Since watching Cuddy’s TED talk, I’ve noticed changes in my own behavior. When riding the train, I intentionally occupy more space. I drape my arm over the space next to me on the couch, I throw my shoulders back a little more when I walk, and I even find myself doing the Wonder Woman stance.
I do wonder, however, if those around me are noticing? Do my coworkers notice this sudden change? What about the strangers on the train?
What I’ve realized is that, although I’ve recently been made more aware of the impacts of body language, those around me may not have this same knowledge. They may be treating body language the same way I had been just a week ago with a complete lack of awareness and consciousness.
I’m not the only one who has reacted to Cuddy’s work by making changes in my body language, however. In January, Chris Abraham wrote a piece for The Huffington Post in response to Cuddy’s TED Talk, in which he describes his own reaction to her work.
Abraham, a 6’3” man weighing in at 260 pounds, explains that he has been consciously doing the opposite of what Cuddy advises. Abraham was aware long before watching Cuddy’s talk that his stature and Wonder Woman-like stance is intimidating. He consciously began making his body smaller about 10 years ago by crossing his legs and abandoning his natural power stances.
His innate dominance was soon replaced with a more approachable aura and Abraham found that smaller men and women felt more comfortable around him. But what’s most important to note about Abraham’s response to Cuddy’s work is that he now realizes that he may have let this “intentional submission” cause him to be “habitually submissive,” despite his stature. Perhaps Abraham really did fake it until he became it, even though what he became was less powerful, rather than more powerful.

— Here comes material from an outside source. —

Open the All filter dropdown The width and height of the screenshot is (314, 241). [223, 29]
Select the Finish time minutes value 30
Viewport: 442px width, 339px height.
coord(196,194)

The question is, how likely are those around him to pick up on Abraham’s intentional disarmament? Are those of us, like Abraham and myself who are aware of our body language, too easy to read? Does it say something about us that the impression we want to give on to others is more important than being our natural selves? Is it even obvious that we have ulterior motives? Or is everyone who hasn’t read Cuddy’s research blissfully unaware of the changes going on around them?